Task brief: From the entries below, report how many lines contain the string "agent". Only the number is wanted.

Exercise material:

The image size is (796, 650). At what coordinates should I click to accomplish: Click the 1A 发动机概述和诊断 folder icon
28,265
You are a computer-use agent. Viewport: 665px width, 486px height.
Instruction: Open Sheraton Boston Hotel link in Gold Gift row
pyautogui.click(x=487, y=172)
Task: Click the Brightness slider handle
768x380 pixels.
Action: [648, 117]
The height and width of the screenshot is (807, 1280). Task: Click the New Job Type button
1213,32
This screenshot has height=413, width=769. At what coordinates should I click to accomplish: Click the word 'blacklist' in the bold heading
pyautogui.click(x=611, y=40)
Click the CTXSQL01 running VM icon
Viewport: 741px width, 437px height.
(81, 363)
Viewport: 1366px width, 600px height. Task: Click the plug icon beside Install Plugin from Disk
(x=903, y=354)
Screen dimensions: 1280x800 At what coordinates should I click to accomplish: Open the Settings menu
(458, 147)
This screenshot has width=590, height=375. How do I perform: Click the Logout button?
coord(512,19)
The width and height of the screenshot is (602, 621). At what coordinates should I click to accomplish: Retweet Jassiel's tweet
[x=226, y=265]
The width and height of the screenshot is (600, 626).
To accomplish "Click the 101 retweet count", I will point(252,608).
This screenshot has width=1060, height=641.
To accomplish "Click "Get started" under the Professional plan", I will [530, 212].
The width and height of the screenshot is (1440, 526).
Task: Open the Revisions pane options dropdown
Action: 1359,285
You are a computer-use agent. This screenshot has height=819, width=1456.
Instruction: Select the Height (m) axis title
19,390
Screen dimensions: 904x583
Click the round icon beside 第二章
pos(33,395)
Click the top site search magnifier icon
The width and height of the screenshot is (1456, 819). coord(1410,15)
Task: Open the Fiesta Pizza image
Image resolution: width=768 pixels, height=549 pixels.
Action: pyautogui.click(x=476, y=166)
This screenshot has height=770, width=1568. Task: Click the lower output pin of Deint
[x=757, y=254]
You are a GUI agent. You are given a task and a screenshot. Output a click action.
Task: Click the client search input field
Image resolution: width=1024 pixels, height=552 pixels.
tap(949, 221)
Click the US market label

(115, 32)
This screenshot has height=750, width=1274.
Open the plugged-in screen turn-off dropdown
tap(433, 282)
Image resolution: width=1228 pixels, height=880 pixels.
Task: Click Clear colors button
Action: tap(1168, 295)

Result of this exercise: 3